A full, exact copy of the records below is the required answer.
□ □ □ □ □
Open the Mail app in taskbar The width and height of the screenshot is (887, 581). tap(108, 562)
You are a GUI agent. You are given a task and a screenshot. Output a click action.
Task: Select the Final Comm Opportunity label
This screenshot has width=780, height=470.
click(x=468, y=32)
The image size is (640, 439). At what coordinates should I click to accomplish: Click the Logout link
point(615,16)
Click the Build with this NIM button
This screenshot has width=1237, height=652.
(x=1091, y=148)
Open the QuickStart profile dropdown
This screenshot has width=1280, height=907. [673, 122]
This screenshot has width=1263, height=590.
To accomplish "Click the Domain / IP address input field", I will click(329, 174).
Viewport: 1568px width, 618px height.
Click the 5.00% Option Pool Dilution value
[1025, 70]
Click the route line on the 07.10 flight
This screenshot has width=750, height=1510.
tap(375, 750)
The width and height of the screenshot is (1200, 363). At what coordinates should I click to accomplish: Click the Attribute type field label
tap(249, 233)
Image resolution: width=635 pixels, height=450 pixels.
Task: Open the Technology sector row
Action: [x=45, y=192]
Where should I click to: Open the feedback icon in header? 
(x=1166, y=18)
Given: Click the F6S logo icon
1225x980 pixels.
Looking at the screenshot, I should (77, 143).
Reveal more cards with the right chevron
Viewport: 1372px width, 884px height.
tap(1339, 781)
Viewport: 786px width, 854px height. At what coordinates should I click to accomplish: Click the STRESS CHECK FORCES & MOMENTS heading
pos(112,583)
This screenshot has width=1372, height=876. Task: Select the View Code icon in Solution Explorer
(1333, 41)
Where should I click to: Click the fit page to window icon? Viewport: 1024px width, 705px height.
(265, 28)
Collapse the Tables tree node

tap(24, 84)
□ □ □ □ □
**Result for this exercise:**
Open the Mail app in taskbar The width and height of the screenshot is (887, 581). tap(108, 562)
You are a GUI agent. You are given a task and a screenshot. Output a click action.
Task: Select the Final Comm Opportunity label
This screenshot has width=780, height=470.
click(x=468, y=32)
The image size is (640, 439). At what coordinates should I click to accomplish: Click the Logout link
point(615,16)
Click the Build with this NIM button
This screenshot has width=1237, height=652.
(x=1091, y=148)
Open the QuickStart profile dropdown
This screenshot has width=1280, height=907. [673, 122]
This screenshot has width=1263, height=590.
To accomplish "Click the Domain / IP address input field", I will click(329, 174).
Viewport: 1568px width, 618px height.
Click the 5.00% Option Pool Dilution value
[1025, 70]
Click the route line on the 07.10 flight
This screenshot has width=750, height=1510.
tap(375, 750)
The width and height of the screenshot is (1200, 363). At what coordinates should I click to accomplish: Click the Attribute type field label
tap(249, 233)
Image resolution: width=635 pixels, height=450 pixels.
Task: Open the Technology sector row
Action: [x=45, y=192]
Where should I click to: Open the feedback icon in header? 
(x=1166, y=18)
Given: Click the F6S logo icon
1225x980 pixels.
Looking at the screenshot, I should (77, 143).
Reveal more cards with the right chevron
Viewport: 1372px width, 884px height.
tap(1339, 781)
Viewport: 786px width, 854px height. At what coordinates should I click to accomplish: Click the STRESS CHECK FORCES & MOMENTS heading
pos(112,583)
This screenshot has width=1372, height=876. Task: Select the View Code icon in Solution Explorer
(1333, 41)
Where should I click to: Click the fit page to window icon? Viewport: 1024px width, 705px height.
(265, 28)
Collapse the Tables tree node

tap(24, 84)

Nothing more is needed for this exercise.